Published 25 Oct 2015 in q-fin.MF, math.NA, math.PR, and q-fin.PR

Abstract: Pricing of high-dimensional options is one of the most important problems in Mathematical Finance. The objective of this manuscript is to present an original self-contained treatment of the multidimensional pricing. During the past decades the Black-Scholes this model, which essentially is based on the log-normal assumption, has been increasingly criticised. In particular, it was noticed by Mandelbrot that empirical log-returns distributions are more concentrated around the origin and have considerably heavier tails. This suggests to adjust the Black-Scholes model by the introduction of the Levy processes instead of Brownian ones. This approach has been extensively studied in a univariate setup since the nineties.

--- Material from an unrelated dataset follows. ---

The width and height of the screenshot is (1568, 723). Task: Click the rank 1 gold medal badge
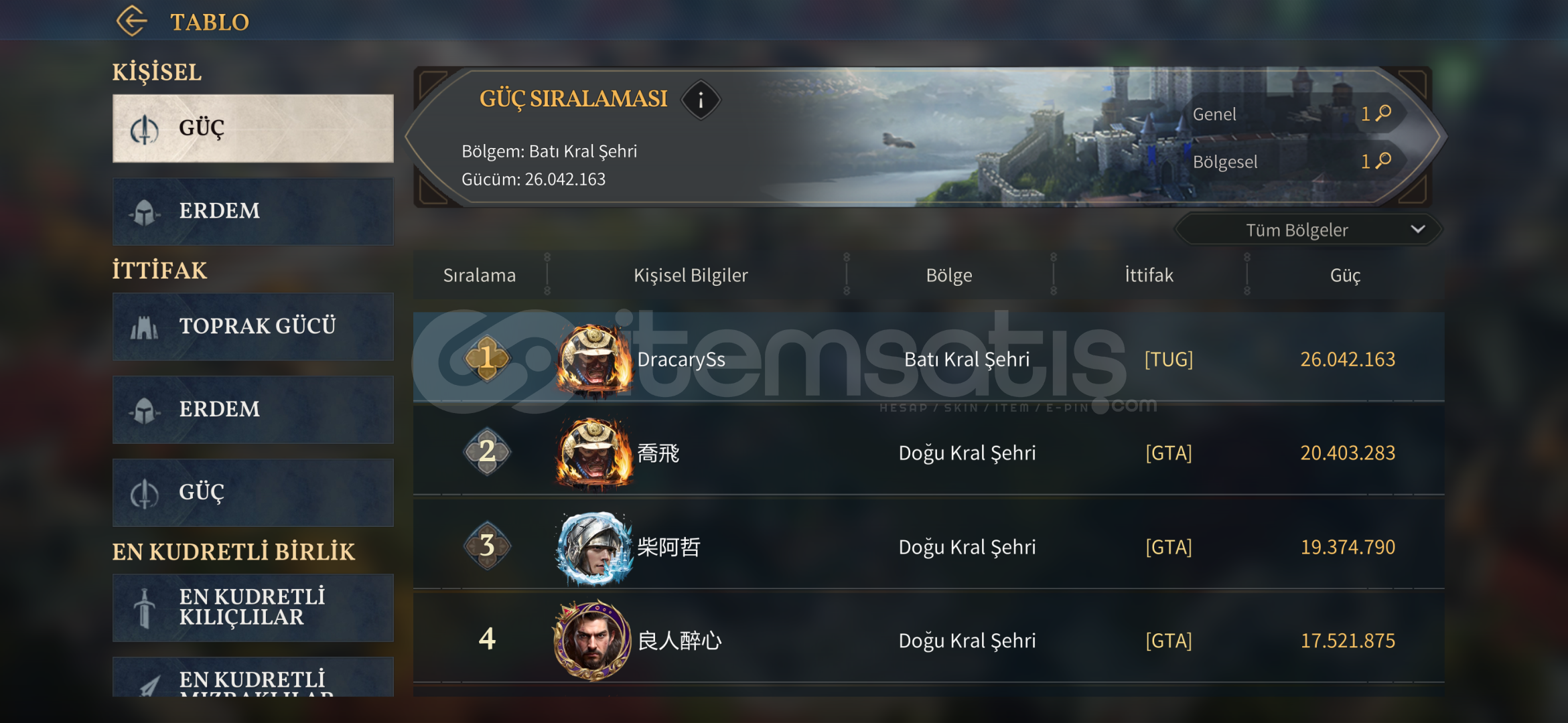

In the multivariate settings the theory is not so advanced. We present a general method of high-dimensional option pricing based on a wide range of jump-diffusion models. Namely, we construct approximation formulas for the price of spread options. It is important to get an efficient approximation for the respective density function, since the reward function has usually a simple structure. Instead of a commonly used tabulation approach, we use the respective m-widths to compare a wide range of numerical methods. We give an algorithm of almost optimal, in the sense of the respective m-widths, reconstruction of density functions. To demonstrate the power of our approach we consider in details a concrete class of Levy driven processes and present the respective rates of convergence of approximation formulas. The interrelationship between the theory and tools reflects the richness and deep connections in Financial Mathematics, Stochastic Processes, Theory of Martingales, Functional Analysis, Topology and Harmonic Analysis.